08/05/2013
Suor Rita Giaretta
«La vita consacrata è una scelta di libertà e di dono totale. Ti viene consegnata una vita spezzata perché tu possa ricomporla di nuovo. Siamo come il vasaio che mette insieme i pezzi del vaso frantumato. A tutti i giovani cerco di trasmettere il sapore e la bellezza di questa scelta». Suor Rita Giaretta, 56 anni, vicentina di nascita ma campana d’adozione, appartiene all’ordine delle Orsoline del Sacro Cuore di Maria. A Caserta, dove vive da 18 anni, è la "buona samaritana" di tante donne sfruttate e violate da criminali e aguzzini senza scrupoli.
«Ogni giorno che passa», dice, «gusto tutta la bellezza e il fascino della mia vocazione. In una terra segnata da tante povertà, limiti e sfruttamento ma anche ricca di grandi potenzialità, a cominciare dalla profonda cordialità umana della gente, è bello sentire che mettersi al servizio dei fratelli ne vale davvero la pena».
Eppure, nell'immaginario comune, oggi più che mai la vita consacrata è vista come una scelta non di libertà ma quasi di rinuncia e di costrizione. «Sento che il rischio è proprio questo, purtroppo. Porre la vita consacrata sempre nell’ottica di un limite, di qualcosa che ci viene tolto. Non a caso si parla sempre in negativo: "non puoi sposarti", "non puoi avere figli", "non puoi fare questo o quello". Ma se cominciassimo a presentarci con il sorriso, forse faremmo sentire a tutti che essere suora non implica questo ma al contrario fa fiorire la tua vita, il tuo impegno, la tua femminilità. Noi per prima come consacrate dobbiamo utilizzare un linguaggio che faccia emergere il positivo. Il mio femminile fiorisce, si sente sereno, realizzato, pieno. Altrimenti trasmettiamo l’idea di un soffocamento. C’è una libertà interiore e profonda che viene da quel Cristo che a tutti dice "Vi ho chiamati a libertà"».
Fare del bene agli altri, dunque, come dono supremo di Dio. «Sì», risponde suor Rita, «è bellissimo arrivare a sera e dire grazie al Signore perché si è donata la propria vita diventando madre, sorella e amica di tante donne».
Una letizia, per usare un termine tanto caro alla spiritualità francescana, che ad uno sguardo superficiale sembra contrastare con la durezza delle situazioni con cui ogni giorno suor Rita viene a contatto. «La violenza che subiscono in quanto donne, vederle violate nella loro dignità e sfruttate mi procura un grandissimo dolore», afferma, «al contempo, però, avverto la grande chiamata del Dio che si fa salvezza per aiutare proprio queste persone.

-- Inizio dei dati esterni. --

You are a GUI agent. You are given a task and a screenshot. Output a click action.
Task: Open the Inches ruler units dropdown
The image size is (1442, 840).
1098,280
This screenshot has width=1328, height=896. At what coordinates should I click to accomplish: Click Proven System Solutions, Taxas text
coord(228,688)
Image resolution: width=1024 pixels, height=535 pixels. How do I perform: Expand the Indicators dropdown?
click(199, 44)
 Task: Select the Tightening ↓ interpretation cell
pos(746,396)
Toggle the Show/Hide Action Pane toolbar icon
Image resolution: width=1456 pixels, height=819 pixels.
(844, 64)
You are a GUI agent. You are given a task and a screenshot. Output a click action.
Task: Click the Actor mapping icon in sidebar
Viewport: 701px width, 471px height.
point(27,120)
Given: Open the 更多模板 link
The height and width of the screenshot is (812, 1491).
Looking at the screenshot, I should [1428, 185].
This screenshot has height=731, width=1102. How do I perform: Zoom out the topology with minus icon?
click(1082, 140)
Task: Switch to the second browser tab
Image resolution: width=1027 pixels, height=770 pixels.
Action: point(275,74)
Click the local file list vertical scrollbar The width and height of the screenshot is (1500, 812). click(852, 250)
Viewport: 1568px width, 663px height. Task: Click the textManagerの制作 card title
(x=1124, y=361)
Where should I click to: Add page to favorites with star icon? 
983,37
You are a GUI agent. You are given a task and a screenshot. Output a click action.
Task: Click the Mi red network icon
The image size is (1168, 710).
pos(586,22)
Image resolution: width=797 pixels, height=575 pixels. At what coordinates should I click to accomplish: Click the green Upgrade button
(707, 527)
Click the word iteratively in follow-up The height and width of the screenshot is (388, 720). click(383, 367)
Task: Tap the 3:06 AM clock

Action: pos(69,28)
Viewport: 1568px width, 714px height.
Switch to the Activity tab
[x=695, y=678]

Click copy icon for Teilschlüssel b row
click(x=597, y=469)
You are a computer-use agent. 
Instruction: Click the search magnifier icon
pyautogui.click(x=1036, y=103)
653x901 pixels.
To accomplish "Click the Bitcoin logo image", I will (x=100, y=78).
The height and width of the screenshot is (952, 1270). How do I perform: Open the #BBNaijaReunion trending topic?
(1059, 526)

Vedere quei volti abbruttiti e deturpati dal dolore e dalla violenza tanto da non apparire nemmeno volti umani mi fa pensare a Gesù che andava incontro alla Croce così sfigurato da non sembrare nemmeno più un uomo. Il "miracolo" tuttavia si ripete sempre: questi volti rifioriscono, si aprono alla vita e al sorriso. Non c’è gioia più grande che vedere questo e quanto è bello il Vangelo della vita e della speranza».
Suor Rita accoglie anche donne incinte ma che si rifiutano di portare avanti la gravidanza. Grazie al suo aiuto molte si aprono alla vita. «Il sorriso di quei bambini mi dà gioia», dice, «allora sento tutto il gusto di essere donna e consacrata. È il Dio della vita che ogni giorno mi chiama a donare vita».
Ha scritto anche un libro, suor Rita. S’intitola Osare la speranza. Cosa significa per lei oggi osare la speranza? «Sentire dentro di noi che questo è un tempo favorevole, al di là delle fatiche e della complessità, per seminare speranza standoci dentro il tempo in cui viviamo».
Per spiegarlo meglio ricorre ad una metafora molto realistica: «Ogni comunità religiosa, ogni famiglia», spiega, «dovrebbe essere un po’ come una sala parto che in ogni tempo, anche in quelli più duri e drammatici, è capace di generare qualcosa di nuovo e dare vita. Osare la speranza significa io ci sto dentro fino in fondo in questo tempo, in questa storia, in questo territorio, nella Chiesa ma ci sto a testa alta, con fiducia e con speranza perché il Dio della vita è con noi e vuole che generiamo sempre qualcosa di nuovo».